_UIT TE VOEREN_:
Geef letterlijk het stuk uit het bronfragment over gasopslag vanaf "Antwoord vraag 2" tot en met "van het project.".
:: BRONFRAGMENT ::
Overigens merk ik op dat de velden Bergermeer en Roswinkel niet direct
vergelijkbaar zijn omdat de spanningsopbouw en de lokale geologie verschillen.
2) Is de minister bereid een nieuwe inventarisatie op te stellen van geschikte
locaties voor gasopslag waarbij bovengenoemde en andere nieuwe gegevens uit
de periode 1994-2009 worden betrokken? Zo nee, waarom niet?
3) Is de minister bereid een definitief besluit over ondergrondse opslag in Bergen
(NH) uit te stellen totdat deze nieuwe inventarisatie is afgerond? Zo nee, waarom
niet?
Antwoord vraag 2 en 3:
In het Energierapport 2008 is aangegeven dat Nederland zich wil ontwikkelen tot
gasrotonde van Noordwest-Europa. Dit om de leveringszekerheid in Nederland en
omringende landen zeker te kunnen stellen. Onderdeel van de gasrotonde zijn
gasopslagen. Het initiatief van Taqa om een gasopslag te ontwikkelen is in lijn met
mijn beleid. Alvorens een veld voor gasopslag gebruikt mag worden moet een
bedrijf in het bezit zijn van een opslagvergunning. Taqa Energy bv. beschikt over
deze vergunning voor Bergen. Op dit project is de rijkscoördinatieregeling van
toepassing. Samen met de minister van Volkshuisvesting Ruimtelijke Ordening en
Milieubeheer ben ik bevoegd gezag voor de keuze van de specifieke locatie en de
ruimtelijke inpassing van het project.
:::
:: GEGEVENSDEEL ::
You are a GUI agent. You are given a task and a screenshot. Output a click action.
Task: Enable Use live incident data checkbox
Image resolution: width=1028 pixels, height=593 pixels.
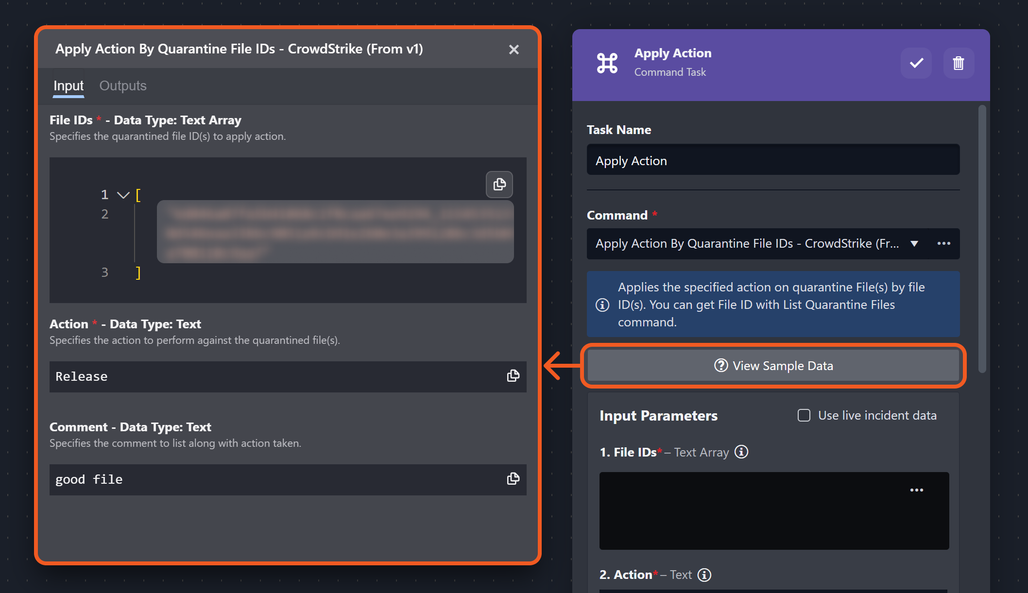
:::
_ANTWOORD_:
Antwoord vraag 2 en 3:
In het Energierapport 2008 is aangegeven dat Nederland zich wil ontwikkelen tot
gasrotonde van Noordwest-Europa. Dit om de leveringszekerheid in Nederland en
omringende landen zeker te kunnen stellen. Onderdeel van de gasrotonde zijn
gasopslagen. Het initiatief van Taqa om een gasopslag te ontwikkelen is in lijn met
mijn beleid. Alvorens een veld voor gasopslag gebruikt mag worden moet een
bedrijf in het bezit zijn van een opslagvergunning. Taqa Energy bv. beschikt over
deze vergunning voor Bergen. Op dit project is de rijkscoördinatieregeling van
toepassing. Samen met de minister van Volkshuisvesting Ruimtelijke Ordening en
Milieubeheer ben ik bevoegd gezag voor de keuze van de specifieke locatie en de
ruimtelijke inpassing van het project.